The neighbour held the book like a bible to his chest. ‘I can’t drive.’
‘I’ll teach you.’
‘I’m OK.’
‘Are you?’ Dan asked and I recognised that nasty edge. ‘What do you do for a crust?’
‘I’m a schoolteacher.’
That was when Dan lost interest. I had seen him do this so many times before. He climbed to the running board and untied the final rope. He lifted the propeller free and with a grunt pivoted, and compelled the poor bloke to accept it. ‘You’re what?’
‘Schoolteacher.’
Mr Bachhuber was forced to kneel in order to set the propeller on the grass. He pointed out that it had been sheathed in copper which had once been secured by either screws or rivets soldered and then expertly smoothed down. ‘Lovely work.’
Dan hid his smile behind his hand, an offensive gesture, there for all the world to see.
‘A chalk-and-talker.’
‘That’s me.’
‘And these are your chooks on the roof ?’
‘I’m afraid so, yes.’
‘You can’t have them making their mess here, not now there are little kiddies. Their mother will tell you, won’t you Mumsy? It’s not hygienic. You kept chooks before? No? The trick is, mate, you need to clip their wings.’
‘Yes, I didn’t get around to it.’
‘Any mug can do it. All we need is some clippers, which actually I have.’

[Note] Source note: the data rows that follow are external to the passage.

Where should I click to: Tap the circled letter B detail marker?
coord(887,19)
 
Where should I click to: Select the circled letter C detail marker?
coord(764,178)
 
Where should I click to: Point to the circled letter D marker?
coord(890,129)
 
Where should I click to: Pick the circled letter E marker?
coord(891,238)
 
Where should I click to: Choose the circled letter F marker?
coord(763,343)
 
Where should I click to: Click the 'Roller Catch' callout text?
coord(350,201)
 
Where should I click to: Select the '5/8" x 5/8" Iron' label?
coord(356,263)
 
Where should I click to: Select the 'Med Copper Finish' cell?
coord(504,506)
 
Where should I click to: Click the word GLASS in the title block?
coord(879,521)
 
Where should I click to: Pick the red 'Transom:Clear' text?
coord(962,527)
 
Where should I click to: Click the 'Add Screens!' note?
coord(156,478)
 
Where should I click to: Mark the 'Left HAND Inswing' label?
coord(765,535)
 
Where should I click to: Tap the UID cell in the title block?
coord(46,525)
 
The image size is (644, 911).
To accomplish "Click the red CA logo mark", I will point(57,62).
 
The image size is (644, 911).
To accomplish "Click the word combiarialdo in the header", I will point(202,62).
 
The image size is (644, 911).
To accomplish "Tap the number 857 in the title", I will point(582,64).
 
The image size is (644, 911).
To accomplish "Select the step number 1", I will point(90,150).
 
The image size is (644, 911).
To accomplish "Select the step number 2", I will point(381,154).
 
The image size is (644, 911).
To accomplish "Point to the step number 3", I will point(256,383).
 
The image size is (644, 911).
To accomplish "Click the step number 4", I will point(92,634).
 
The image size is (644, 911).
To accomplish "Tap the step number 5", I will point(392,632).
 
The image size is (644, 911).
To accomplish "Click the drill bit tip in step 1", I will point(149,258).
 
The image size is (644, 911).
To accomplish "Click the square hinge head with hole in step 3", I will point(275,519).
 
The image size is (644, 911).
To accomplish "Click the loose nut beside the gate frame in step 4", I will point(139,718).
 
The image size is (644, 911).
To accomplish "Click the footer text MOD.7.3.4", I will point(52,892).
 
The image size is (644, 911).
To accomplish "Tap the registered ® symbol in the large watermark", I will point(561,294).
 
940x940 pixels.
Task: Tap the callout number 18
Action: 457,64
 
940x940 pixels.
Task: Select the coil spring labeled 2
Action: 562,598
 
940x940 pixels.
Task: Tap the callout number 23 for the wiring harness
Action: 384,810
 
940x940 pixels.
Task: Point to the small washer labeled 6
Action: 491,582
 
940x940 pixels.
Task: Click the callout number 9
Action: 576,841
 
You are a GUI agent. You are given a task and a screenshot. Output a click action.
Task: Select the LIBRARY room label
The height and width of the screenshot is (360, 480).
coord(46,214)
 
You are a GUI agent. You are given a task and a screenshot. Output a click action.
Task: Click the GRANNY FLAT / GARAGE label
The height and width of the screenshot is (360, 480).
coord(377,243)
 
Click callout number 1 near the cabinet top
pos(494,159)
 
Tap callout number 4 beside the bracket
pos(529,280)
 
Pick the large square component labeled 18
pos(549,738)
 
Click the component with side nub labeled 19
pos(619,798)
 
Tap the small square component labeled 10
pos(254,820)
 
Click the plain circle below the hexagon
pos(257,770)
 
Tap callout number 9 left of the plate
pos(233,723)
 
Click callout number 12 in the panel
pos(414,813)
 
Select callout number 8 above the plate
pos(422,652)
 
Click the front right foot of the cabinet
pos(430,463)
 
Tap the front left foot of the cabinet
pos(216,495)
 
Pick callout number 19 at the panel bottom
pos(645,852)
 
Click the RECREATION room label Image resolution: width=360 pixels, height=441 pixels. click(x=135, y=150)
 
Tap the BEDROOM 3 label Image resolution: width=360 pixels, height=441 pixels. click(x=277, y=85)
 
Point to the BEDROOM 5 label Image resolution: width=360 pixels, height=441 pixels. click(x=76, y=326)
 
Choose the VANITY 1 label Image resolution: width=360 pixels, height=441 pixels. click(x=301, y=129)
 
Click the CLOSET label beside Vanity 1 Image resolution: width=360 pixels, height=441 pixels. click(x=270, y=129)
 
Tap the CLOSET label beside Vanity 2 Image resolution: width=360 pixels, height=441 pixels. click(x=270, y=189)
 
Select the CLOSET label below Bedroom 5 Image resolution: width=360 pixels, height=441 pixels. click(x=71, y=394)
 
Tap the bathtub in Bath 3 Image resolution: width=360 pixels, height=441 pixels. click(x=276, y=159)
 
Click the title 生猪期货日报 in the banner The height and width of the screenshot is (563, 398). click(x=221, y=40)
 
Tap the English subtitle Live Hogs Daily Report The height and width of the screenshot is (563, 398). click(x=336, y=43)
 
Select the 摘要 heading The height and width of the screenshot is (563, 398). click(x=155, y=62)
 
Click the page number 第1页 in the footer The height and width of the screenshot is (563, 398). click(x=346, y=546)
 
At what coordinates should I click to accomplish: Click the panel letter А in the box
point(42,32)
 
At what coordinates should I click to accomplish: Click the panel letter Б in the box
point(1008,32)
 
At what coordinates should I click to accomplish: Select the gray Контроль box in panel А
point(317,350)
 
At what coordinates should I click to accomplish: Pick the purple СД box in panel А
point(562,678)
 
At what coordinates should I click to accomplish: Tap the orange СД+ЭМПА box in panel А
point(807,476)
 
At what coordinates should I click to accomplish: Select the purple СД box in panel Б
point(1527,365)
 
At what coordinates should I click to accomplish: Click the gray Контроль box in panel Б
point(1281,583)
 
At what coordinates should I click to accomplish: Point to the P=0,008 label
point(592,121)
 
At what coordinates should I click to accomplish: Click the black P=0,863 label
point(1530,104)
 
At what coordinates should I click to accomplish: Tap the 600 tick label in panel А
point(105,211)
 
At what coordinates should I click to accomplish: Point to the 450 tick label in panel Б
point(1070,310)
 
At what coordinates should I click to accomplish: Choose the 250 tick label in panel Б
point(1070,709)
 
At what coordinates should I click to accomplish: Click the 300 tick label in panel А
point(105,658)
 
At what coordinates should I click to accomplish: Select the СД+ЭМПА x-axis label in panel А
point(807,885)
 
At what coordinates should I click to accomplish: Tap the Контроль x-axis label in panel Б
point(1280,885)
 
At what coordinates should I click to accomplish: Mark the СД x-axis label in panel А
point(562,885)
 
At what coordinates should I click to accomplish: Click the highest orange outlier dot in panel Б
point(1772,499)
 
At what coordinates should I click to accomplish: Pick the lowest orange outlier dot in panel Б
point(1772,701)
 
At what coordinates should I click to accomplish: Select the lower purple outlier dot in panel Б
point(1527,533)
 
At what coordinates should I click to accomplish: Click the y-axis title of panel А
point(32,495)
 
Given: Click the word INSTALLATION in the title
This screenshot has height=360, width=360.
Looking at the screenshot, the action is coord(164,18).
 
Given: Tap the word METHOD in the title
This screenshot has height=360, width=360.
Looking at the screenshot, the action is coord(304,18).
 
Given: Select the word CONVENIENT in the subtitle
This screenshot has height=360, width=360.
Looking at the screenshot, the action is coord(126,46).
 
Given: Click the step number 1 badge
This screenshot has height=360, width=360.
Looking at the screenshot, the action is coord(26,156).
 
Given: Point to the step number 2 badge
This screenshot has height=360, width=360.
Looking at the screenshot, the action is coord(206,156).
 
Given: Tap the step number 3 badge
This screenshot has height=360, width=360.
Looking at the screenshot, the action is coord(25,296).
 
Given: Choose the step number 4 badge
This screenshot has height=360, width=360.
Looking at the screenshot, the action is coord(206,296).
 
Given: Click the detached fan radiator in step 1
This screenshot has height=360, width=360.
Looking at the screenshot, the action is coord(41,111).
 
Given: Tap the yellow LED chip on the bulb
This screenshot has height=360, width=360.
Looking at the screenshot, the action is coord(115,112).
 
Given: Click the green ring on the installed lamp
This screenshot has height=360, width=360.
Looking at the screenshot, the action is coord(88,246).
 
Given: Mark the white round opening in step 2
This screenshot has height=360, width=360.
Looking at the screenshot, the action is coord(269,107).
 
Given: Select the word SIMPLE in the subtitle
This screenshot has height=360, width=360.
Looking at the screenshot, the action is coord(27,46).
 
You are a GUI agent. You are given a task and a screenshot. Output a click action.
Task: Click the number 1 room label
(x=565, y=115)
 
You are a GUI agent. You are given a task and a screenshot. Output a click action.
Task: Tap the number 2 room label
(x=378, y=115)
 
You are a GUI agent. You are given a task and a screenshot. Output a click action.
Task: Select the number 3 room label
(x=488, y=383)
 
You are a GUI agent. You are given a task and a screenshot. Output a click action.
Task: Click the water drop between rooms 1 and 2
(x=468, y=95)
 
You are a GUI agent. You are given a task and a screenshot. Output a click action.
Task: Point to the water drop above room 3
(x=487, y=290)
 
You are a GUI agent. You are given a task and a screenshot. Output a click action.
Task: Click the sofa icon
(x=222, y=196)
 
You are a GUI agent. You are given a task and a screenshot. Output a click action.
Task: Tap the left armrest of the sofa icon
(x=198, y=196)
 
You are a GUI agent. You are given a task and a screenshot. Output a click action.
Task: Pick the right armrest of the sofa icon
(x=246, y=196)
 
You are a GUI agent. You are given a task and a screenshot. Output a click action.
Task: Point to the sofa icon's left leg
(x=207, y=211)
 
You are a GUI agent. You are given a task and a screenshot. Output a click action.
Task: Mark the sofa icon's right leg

When I protested, he turned his hate on me. ‘Are you a mother or what?’
I heard the back door bang. Titch returned not knowing I had lit a fire. I had promised I would never again fight Dan, but now I didn’t care. ‘If Mr Bachhuber needs help with his chickens,’ I said, ‘I’ll be happy to assist.’
‘You can clip wings?’
I smiled right in his nasty face.
‘Dad,’ Titch said, ‘I’m sorry but we can’t use the prop.’ This was a first. I could have cried.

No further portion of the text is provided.